Once you’ve got a good idea of what types of content resonate with your audience the best and how much content you’ll need to execute your schedule, invest some time in creating a bank of content to pull from. Make sure that your content is as diverse as you’re comfortable with, and that you split time between carefully crafted, branded content around singles and albums, and more organic & native content.

  • Some content ideas to get you started:
  • Give a tour of your rehearsal or studio space.
  • Set up a camera, hit record, and just jam. Capture those authentic moments.
  • Write or record a song on the spot. Viewers love to see the behind the scenes process.
  • Have fun with your musical skills. Not all posts have to be about pushing your releases. Record a video of you covering the Super Mario Bros theme or mash up the Game of Thrones theme with another song.
  • Record some beat breakdowns.
  • Talk to your followers about your writing and recording process.
  • Prep some ask me anything sessions (live or through written submissions).


While it may be difficult to replace the income lost by not being able to tour, once you’ve done all the work above to capture an engaged and supportive digital audience, there are ways to capitalize on that to start earning income in a new way that will have the ability carry on far past the pandemic.

  • Use paid promotions to drive sales, views, downloads & streams
  • Don’t forget - people can still buy your music! Experiment with paid promotions to drive traffic to your Spotify or Apple Music profile, push people to purchase downloads, watch YouTube videos, stream albums, etc.
  • Consider setting up a Bandcamp or other direct-to-fan storefront, and driving traffic there to get the most bang for your buck.

  • Sell off your old merch and get creative with new merch ideas
  • Try social media auctions for one-off rare or old merch items or physical records that are no longer available. 
  • Come up with some new print-on-demand designs or homemade items such as handwritten lyrics or other wares (depending on your level of craftiness), to cut down on overhead. 
  • Livestream shows
  • Setup a livestream and collect donations or charge for tickets directly.
  • Tip: people often spend more when they’re given the option to tip or name their price vs. a set ticket price, especially for an untested experience like a livestream.

  • Get creative - could you partner your live stream show with a local restaurant or brewery or other brand?

  • Use existing tools that people are comfortable with, like Eventbrite to host your live event. You can either pre-record or livestream through a video platform such as Vimeo or Zoom, etc.

  • Consider setting the event as a free to open up access to all fans, so you can focus on collecting their emails instead.
  • Focus on email & data collecting
  • In addition to generating revenue, collecting emails and fan data is one of the most important things you should focus on when exploring any of the above opportunities. It may not seem as important as driving direct sales, but building your email list builds a solid foundation for future endeavors. And bonus: emails and engagers on social media can be retargeted for any marketing initiatives such as future releases, performances & merch selling campaigns.

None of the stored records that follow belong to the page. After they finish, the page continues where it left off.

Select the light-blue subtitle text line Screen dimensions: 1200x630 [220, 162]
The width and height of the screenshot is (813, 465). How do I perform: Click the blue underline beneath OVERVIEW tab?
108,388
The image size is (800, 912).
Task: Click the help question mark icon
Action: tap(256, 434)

The pandemic has hit the touring industry hard, but anyone who has been on the road is no stranger to adversity. It’s anyone’s guess when everything will be back to normal, so do what you do best: be creative! Take this to time to reflect, to build, and to create. Use this time to build fans online - build email lists and fan data. When the time comes to book shows again, you’ll be sitting on a gold mine of potential ticket buyers.